◆ TRY IT:
Give back exactly the line containing "The height and width of the screenshot is (264, 644)." and all that follow it in the data below, with the pictures left out.
--- INPUT MATERIAL ---
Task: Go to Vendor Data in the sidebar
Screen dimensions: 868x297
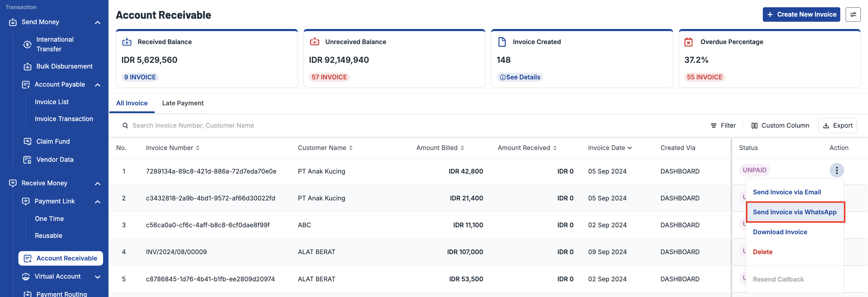Action: tap(55, 160)
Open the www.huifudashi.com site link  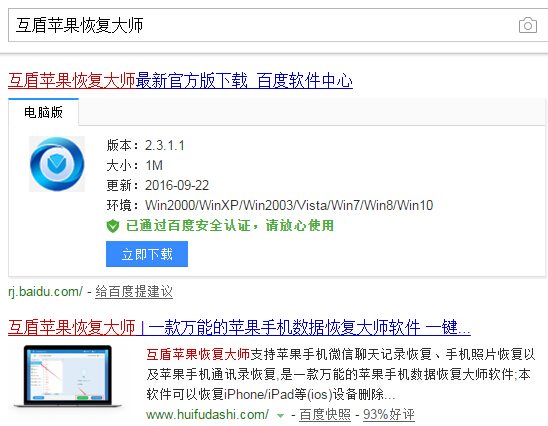(208, 415)
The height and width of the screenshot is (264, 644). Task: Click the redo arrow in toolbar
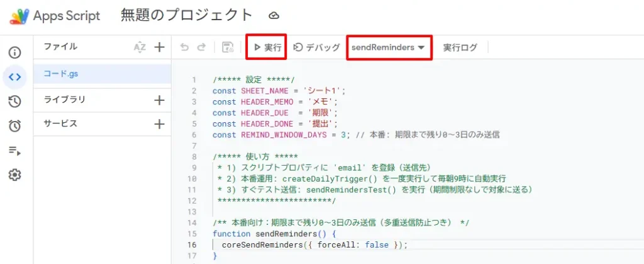[201, 47]
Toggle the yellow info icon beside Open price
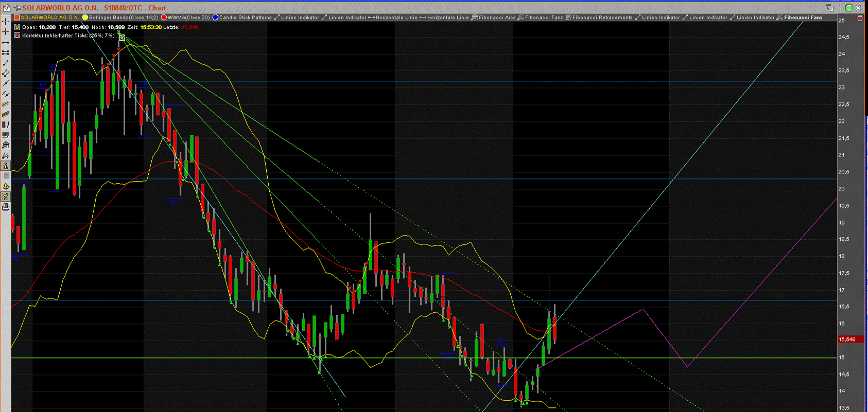868x412 pixels. coord(17,27)
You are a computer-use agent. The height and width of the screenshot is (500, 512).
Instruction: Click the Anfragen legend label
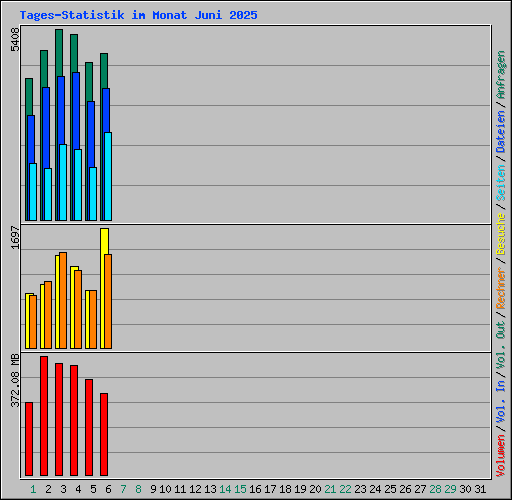click(501, 75)
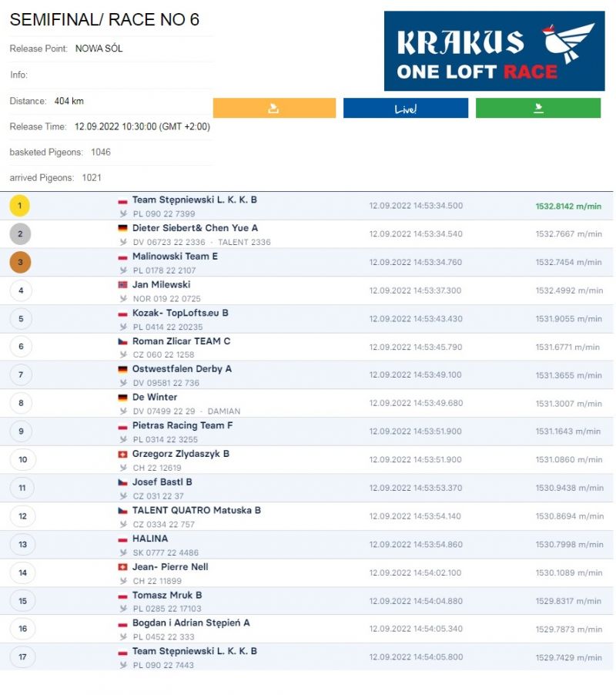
---
◆ SOLUTION:
The height and width of the screenshot is (264, 644). Task: Click the redo arrow in toolbar
[201, 47]
Toggle the yellow info icon beside Open price
868x412 pixels. coord(17,27)
You are a computer-use agent. The height and width of the screenshot is (500, 512).
Instruction: Click the Anfragen legend label
click(501, 75)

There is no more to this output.